--- Assignment ---
Apart from the pictures, every line below needs to be reproduced verbatim.
++++++++++
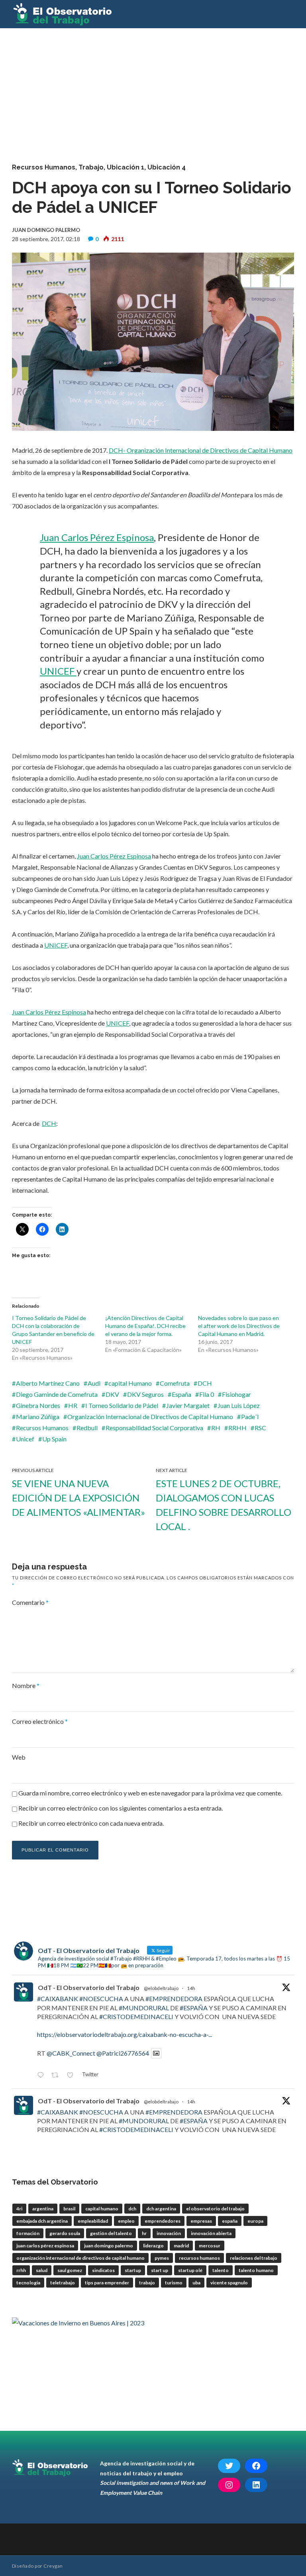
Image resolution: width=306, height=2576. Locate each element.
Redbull (87, 1427)
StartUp (133, 2270)
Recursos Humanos (43, 167)
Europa (255, 2221)
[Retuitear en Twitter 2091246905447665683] (57, 2076)
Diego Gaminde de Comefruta (57, 1394)
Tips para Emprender (107, 2283)
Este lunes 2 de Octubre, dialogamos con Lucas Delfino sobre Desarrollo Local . (223, 1505)
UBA (196, 2283)
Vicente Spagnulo (229, 2283)
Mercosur (209, 2246)
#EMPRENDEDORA (173, 1998)
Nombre (25, 1685)
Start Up (159, 2270)
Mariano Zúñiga (37, 1416)
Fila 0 (206, 1394)
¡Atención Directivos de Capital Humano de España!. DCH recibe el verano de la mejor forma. (145, 1325)
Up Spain (54, 1439)
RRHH (237, 1427)
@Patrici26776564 (122, 2053)
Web (19, 1757)
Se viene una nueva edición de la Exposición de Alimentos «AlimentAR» (78, 1498)
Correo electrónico (40, 1721)
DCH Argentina (161, 2209)
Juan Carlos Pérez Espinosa (97, 537)
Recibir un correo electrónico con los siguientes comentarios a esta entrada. (120, 1808)
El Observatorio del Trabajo (215, 2209)
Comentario (30, 1602)
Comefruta (175, 1383)
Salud (41, 2270)
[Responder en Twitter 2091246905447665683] (42, 2076)
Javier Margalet (188, 1405)
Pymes (162, 2258)
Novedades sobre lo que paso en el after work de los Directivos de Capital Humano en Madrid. (239, 1325)
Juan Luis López (239, 1405)
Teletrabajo (62, 2283)
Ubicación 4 (166, 167)
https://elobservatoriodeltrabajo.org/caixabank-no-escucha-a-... (124, 2034)
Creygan (53, 2566)
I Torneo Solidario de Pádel (121, 1405)
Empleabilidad (93, 2221)
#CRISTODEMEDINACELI (136, 2016)
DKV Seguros (145, 1394)
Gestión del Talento (111, 2233)
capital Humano (130, 1383)
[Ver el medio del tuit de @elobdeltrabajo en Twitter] (156, 2053)
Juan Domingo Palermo (108, 2246)
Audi (94, 1383)
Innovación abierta (211, 2233)
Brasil (69, 2209)
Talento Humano (256, 2270)
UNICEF (58, 671)
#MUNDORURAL (144, 2007)
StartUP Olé (190, 2270)
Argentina (42, 2209)
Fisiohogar (236, 1394)
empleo (126, 2221)
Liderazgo (153, 2246)
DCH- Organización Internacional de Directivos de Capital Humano (200, 450)
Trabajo (91, 167)
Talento (220, 2270)
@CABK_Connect (71, 2053)
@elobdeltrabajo (161, 1988)
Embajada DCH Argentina (42, 2221)
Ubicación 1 (125, 167)
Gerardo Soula (64, 2233)
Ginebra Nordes (38, 1405)
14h (191, 1988)
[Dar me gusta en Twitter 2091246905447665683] (72, 2076)
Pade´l (250, 1416)
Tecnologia (28, 2283)
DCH (49, 1123)
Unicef (25, 1439)
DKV (112, 1394)
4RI (19, 2209)
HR (72, 1405)
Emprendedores (162, 2221)
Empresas (201, 2221)
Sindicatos (103, 2270)
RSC (260, 1427)
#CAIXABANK (57, 1998)
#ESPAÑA (194, 2007)
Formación (27, 2233)
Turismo (173, 2283)
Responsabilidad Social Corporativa (154, 1427)
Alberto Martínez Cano (48, 1383)
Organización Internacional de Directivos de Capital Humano (150, 1416)
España (181, 1394)
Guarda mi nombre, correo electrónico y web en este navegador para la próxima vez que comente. (150, 1793)
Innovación (169, 2233)
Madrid (181, 2246)
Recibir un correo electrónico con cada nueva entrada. (91, 1823)
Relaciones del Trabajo (253, 2258)
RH (215, 1427)
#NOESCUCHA (101, 1998)
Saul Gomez (69, 2270)
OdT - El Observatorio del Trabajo (88, 1987)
++++++++++
--- Your solution ---
Image resolution: width=306, height=2576. Locate each element.
Redbull (87, 1427)
StartUp (133, 2270)
Recursos Humanos (43, 167)
Europa (255, 2221)
[Retuitear en Twitter 2091246905447665683] (57, 2076)
Diego Gaminde de Comefruta (57, 1394)
Tips para Emprender (107, 2283)
Este lunes 2 de Octubre, dialogamos con Lucas Delfino sobre Desarrollo Local . (223, 1505)
UBA (196, 2283)
Vicente Spagnulo (229, 2283)
Mercosur (209, 2246)
#EMPRENDEDORA (173, 1998)
Nombre (25, 1685)
Start Up (159, 2270)
Mariano Zúñiga (37, 1416)
Fila 0 (206, 1394)
¡Atención Directivos de Capital Humano de España!. DCH recibe el verano de la mejor forma. (145, 1325)
Up Spain (54, 1439)
RRHH (237, 1427)
@Patrici26776564 (122, 2053)
Web (19, 1757)
Se viene una nueva edición de la Exposición de Alimentos «AlimentAR» (78, 1498)
Correo electrónico (40, 1721)
DCH Argentina (161, 2209)
Juan Carlos Pérez Espinosa (97, 537)
Recibir un correo electrónico con los siguientes comentarios a esta entrada. (120, 1808)
El Observatorio del Trabajo (215, 2209)
Comentario (30, 1602)
Comefruta (175, 1383)
Salud (41, 2270)
[Responder en Twitter 2091246905447665683] (42, 2076)
Javier Margalet (188, 1405)
Pymes (162, 2258)
Novedades sobre lo que paso en el after work de los Directivos de Capital Humano en Madrid. (239, 1325)
Juan Luis López (239, 1405)
Teletrabajo (62, 2283)
Ubicación 4 (166, 167)
https://elobservatoriodeltrabajo.org/caixabank-no-escucha-a-... (124, 2034)
Creygan (53, 2566)
I Torneo Solidario de Pádel (121, 1405)
Empleabilidad (93, 2221)
#CRISTODEMEDINACELI (136, 2016)
DKV Seguros (145, 1394)
Gestión del Talento (111, 2233)
capital Humano (130, 1383)
[Ver el medio del tuit de @elobdeltrabajo en Twitter] (156, 2053)
Juan Domingo Palermo (108, 2246)
Audi (94, 1383)
Innovación abierta (211, 2233)
Brasil (69, 2209)
Talento Humano (256, 2270)
UNICEF (58, 671)
#MUNDORURAL (144, 2007)
StartUP Olé (190, 2270)
Argentina (42, 2209)
Fisiohogar (236, 1394)
empleo (126, 2221)
Liderazgo (153, 2246)
DCH- Organización Internacional de Directivos de Capital Humano (200, 450)
Trabajo (91, 167)
Talento (220, 2270)
@CABK_Connect (71, 2053)
@elobdeltrabajo (161, 1988)
Embajada DCH Argentina (42, 2221)
Ubicación 1 (125, 167)
Gerardo Soula (64, 2233)
Ginebra Nordes (38, 1405)
14h (191, 1988)
[Dar me gusta en Twitter 2091246905447665683] (72, 2076)
Pade´l (250, 1416)
Tecnologia (28, 2283)
DCH (49, 1123)
Unicef (25, 1439)
DKV (112, 1394)
4RI (19, 2209)
HR (72, 1405)
Emprendedores (162, 2221)
Empresas (201, 2221)
Sindicatos (103, 2270)
RSC (260, 1427)
#CAIXABANK (57, 1998)
#ESPAÑA (194, 2007)
Formación (27, 2233)
Turismo (173, 2283)
Responsabilidad Social Corporativa (154, 1427)
Alberto Martínez Cano (48, 1383)
Organización Internacional de Directivos de Capital Humano (150, 1416)
España (181, 1394)
Guarda mi nombre, correo electrónico y web en este navegador para la próxima vez que comente. (150, 1793)
Innovación (169, 2233)
Madrid (181, 2246)
Recibir un correo electrónico con cada nueva entrada. (91, 1823)
Relaciones del Trabajo (253, 2258)
RH (215, 1427)
#NOESCUCHA (101, 1998)
Saul Gomez (69, 2270)
OdT - El Observatorio del Trabajo (88, 1987)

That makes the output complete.